TASK INSTRUCTIONS: Among the entries below, find the lines with "computer" and copy them.

= Beginning of Section =

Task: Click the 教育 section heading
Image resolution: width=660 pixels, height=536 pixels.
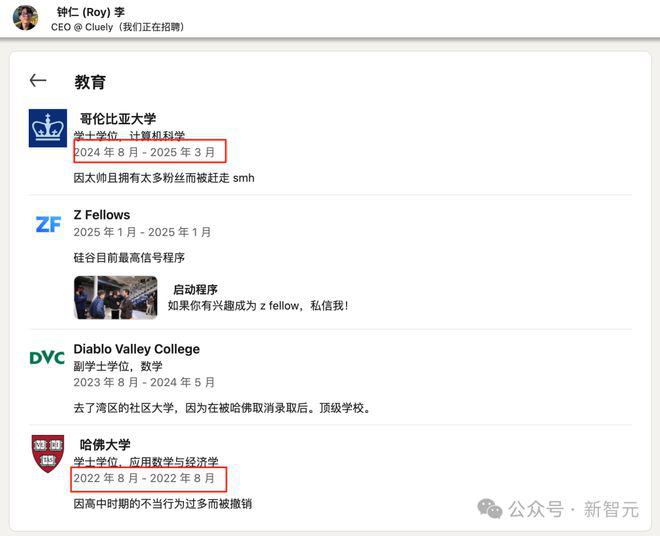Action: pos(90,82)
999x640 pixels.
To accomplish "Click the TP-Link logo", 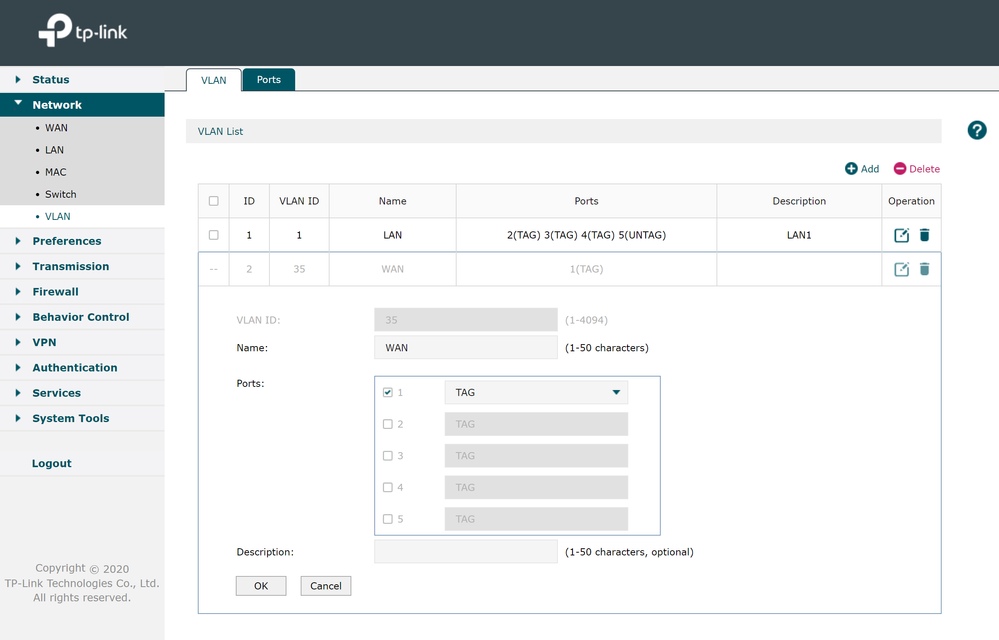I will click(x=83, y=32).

= End of Section =
= Beginning of Section =

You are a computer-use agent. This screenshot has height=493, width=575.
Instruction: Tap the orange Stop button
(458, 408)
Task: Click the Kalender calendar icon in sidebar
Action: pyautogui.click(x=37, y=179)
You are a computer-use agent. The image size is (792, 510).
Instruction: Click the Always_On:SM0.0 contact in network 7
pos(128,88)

= End of Section =

YOUR RESPONSE:
You are a computer-use agent. This screenshot has height=493, width=575.
You are a computer-use agent. The image size is (792, 510).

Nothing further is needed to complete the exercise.